Probably. A keyboard costs about the same as a mouse and a system with only a keyboard is far more useful than one with only a mouse. Secondly Dasher and various onscreen keyboards already exist to do this and are in the repositories.

Reply to
Guesser

What's dasher ?

This is my theory:

TV: RF-> IF -> Audio/Video separate -> Video -> display

RPi/DVD/Tuner -> Video -> display

So theoretically the last 2 stages are the same; except that for a TV, the pre-Video stages are so punishing that the video signal is so dirty that TVs use poor-quality/cheap [Video -> Display] stage/s.

TV's don't need the resolution in the [Video -> Display] stage/s. So then RPi's RCA was not made for TVs else they would have used bigger font. Can I set RPi's non-X font bigger. The idea is to use existing TVs, without any mods.

== TIA.

Reply to
Unknown

Eh? pretty sure it is for TVs since composite monitors are vanishingly rare these days compared to old analogue tellies.

Reply to
Guesser

On Sun, 17 Nov 2013 14:57:55 +0000 (UTC), Unknown declaimed the following:

Even ignoring audio/video filters in the input stream...

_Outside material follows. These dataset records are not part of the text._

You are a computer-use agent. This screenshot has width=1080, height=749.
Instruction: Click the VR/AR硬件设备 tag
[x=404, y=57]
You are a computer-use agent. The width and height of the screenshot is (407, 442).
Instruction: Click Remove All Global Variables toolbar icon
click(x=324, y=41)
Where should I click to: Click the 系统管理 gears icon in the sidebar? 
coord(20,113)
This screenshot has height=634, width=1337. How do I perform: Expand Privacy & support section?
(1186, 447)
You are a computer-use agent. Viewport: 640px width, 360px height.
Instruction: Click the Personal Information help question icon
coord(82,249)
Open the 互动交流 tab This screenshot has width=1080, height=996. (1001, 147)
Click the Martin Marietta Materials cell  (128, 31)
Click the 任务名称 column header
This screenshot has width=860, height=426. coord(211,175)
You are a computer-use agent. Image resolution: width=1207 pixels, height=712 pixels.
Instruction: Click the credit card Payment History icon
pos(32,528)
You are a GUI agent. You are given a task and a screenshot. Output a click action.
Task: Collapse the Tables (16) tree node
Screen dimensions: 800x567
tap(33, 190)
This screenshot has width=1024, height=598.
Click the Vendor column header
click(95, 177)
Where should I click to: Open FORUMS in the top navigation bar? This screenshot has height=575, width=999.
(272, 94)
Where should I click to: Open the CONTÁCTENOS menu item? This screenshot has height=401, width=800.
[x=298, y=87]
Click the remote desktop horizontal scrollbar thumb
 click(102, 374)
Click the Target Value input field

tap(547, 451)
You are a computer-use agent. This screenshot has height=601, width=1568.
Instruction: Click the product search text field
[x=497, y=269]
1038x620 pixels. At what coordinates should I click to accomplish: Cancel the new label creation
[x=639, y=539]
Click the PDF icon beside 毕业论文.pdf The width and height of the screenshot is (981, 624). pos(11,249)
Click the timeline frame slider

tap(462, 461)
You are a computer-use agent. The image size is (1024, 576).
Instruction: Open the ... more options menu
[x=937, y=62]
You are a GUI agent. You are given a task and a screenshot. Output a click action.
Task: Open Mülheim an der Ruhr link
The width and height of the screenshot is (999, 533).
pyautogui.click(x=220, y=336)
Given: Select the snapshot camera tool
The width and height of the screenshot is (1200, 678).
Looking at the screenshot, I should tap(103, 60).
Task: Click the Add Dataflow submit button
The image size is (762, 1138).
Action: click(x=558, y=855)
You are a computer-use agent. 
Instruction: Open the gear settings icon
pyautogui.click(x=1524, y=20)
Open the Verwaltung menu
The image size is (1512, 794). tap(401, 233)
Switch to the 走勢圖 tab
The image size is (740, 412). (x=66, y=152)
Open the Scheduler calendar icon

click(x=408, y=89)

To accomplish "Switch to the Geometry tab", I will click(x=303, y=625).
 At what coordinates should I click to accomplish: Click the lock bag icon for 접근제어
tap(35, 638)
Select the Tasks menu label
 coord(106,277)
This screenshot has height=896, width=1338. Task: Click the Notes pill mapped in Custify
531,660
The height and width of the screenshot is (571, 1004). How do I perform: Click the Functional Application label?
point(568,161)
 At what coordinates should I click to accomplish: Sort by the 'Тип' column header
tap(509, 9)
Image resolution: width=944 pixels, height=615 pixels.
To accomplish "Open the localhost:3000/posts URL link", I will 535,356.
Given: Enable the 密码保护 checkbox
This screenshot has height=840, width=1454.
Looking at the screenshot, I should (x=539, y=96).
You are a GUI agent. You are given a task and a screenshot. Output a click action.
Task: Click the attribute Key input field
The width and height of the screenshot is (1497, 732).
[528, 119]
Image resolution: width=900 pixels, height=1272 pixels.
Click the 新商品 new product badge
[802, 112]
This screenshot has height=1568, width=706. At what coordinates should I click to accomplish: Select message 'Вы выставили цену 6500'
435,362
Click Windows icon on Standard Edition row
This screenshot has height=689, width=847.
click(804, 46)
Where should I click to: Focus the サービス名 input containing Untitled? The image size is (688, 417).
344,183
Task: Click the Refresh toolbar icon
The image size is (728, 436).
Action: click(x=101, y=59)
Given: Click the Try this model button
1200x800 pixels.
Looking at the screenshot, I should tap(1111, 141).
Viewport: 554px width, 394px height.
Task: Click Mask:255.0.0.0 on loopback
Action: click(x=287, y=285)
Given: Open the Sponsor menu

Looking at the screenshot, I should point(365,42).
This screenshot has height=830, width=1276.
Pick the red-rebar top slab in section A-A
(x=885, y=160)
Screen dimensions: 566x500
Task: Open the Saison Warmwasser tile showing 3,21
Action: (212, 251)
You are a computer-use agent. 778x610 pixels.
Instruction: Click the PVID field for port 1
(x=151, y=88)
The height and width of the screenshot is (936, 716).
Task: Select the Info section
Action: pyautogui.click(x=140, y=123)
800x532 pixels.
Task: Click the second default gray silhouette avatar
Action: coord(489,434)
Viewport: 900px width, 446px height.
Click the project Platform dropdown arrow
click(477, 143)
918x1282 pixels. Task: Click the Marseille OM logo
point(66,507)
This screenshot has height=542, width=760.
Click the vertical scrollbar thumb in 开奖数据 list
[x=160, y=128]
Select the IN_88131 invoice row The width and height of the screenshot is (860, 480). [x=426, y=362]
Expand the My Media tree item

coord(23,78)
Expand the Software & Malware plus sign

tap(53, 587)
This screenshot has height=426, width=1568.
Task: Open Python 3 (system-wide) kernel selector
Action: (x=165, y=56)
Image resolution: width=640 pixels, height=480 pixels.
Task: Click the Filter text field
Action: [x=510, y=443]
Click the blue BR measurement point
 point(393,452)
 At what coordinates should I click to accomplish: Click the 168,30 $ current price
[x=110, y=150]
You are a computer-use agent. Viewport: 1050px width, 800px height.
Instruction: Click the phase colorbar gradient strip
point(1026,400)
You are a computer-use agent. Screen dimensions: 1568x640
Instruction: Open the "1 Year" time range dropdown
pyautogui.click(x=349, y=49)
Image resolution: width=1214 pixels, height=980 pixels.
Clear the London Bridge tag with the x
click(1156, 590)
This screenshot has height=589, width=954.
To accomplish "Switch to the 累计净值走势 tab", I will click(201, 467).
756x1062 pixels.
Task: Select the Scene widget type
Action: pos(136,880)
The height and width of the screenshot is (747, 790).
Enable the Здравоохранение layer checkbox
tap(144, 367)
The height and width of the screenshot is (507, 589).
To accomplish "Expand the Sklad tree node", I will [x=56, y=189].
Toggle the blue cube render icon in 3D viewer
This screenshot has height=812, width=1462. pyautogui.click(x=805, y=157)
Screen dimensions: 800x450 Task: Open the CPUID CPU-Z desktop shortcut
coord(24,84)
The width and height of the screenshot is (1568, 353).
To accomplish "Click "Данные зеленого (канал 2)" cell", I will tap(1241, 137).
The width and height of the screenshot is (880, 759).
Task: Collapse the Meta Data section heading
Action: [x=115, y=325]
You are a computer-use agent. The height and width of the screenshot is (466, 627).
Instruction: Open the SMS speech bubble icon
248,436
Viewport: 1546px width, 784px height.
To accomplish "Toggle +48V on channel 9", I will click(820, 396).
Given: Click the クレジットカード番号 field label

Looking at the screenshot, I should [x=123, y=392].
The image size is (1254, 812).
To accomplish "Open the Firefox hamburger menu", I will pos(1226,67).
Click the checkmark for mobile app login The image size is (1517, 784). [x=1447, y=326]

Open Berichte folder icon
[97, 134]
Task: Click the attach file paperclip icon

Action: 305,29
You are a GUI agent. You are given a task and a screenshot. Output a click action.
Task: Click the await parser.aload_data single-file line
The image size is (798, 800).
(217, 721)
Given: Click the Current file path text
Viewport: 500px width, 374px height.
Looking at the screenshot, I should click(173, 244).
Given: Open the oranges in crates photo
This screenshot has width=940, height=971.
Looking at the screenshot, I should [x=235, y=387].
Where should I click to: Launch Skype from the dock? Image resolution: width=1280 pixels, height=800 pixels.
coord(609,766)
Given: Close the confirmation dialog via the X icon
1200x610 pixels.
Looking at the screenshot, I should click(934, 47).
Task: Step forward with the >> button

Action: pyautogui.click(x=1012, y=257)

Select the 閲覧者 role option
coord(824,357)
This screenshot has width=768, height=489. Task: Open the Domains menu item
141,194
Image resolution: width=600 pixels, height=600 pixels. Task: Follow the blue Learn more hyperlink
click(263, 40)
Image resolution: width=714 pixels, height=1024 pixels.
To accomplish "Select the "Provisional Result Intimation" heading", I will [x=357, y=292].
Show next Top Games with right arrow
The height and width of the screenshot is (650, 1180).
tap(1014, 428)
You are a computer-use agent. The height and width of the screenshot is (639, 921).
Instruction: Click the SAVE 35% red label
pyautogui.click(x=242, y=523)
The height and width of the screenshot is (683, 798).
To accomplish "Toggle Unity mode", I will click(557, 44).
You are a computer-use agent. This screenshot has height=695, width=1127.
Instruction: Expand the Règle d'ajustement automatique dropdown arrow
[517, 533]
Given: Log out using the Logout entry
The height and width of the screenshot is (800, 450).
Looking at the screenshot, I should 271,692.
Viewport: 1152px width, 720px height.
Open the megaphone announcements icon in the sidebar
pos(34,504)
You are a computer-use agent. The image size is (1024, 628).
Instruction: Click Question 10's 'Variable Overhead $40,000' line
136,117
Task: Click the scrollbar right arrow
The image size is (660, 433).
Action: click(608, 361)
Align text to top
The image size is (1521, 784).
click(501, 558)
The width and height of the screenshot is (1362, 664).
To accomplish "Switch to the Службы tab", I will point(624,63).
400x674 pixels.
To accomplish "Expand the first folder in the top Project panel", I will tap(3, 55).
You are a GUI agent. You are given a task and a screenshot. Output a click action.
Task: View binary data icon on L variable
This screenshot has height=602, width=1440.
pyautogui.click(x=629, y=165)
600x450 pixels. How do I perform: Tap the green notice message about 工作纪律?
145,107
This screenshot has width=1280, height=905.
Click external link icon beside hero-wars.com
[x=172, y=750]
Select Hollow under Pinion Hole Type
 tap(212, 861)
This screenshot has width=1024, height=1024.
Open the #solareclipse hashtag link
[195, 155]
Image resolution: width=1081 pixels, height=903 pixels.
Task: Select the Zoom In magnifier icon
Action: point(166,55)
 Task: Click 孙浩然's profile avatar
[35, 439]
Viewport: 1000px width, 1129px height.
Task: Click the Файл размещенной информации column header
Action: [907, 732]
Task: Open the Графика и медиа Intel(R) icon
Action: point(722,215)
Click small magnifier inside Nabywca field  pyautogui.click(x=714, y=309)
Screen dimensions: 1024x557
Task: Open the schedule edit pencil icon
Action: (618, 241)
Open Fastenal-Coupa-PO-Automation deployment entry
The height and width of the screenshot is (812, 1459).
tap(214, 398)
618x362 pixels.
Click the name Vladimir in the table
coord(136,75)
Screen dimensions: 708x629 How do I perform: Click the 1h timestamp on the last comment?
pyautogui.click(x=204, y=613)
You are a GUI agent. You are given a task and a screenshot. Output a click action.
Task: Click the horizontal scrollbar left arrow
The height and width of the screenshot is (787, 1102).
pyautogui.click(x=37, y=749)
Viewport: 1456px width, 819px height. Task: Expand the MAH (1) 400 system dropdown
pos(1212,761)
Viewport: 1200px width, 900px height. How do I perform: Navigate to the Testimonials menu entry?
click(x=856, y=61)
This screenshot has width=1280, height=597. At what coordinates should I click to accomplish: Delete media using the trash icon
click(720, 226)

NTSC tends to only support 640x480 INTERLACED as digital display (the other 32 scan lines of the 512 lines is for handling vertical retrace, and sync timing).

Interlacing at NTSC* rate will cause flickering of alternating horizontal lines, so most fonts are probably sized to use two scan lines for horizontals (one scan line fades as the other is being drawn). So...

480 scan lines / 2 lines "deinterlace" gives 240 effective rows. Assume a font 12 rows tall (including leading) and you can just squeeze 20 lines of text. The font is probably using 8 "pixels" width including intercharacter spacing -- 640 / 8 => 80 characters across.

Now toss in the analog filtering (cut off part of the bandwidth where the audio signal is carried, smoothing high frequency components of the video) and your net may only support 64 characters by 16 lines of text (which is what the original TRS-80 monitors produced... The monitor for the TRS-80 Model 1 was a B&W RCA TV with the tuner module removed and the holes for the knobs covered by a name plate -- I know, Sears sold the TV and it was identical to the monitors down the mall at RatShack )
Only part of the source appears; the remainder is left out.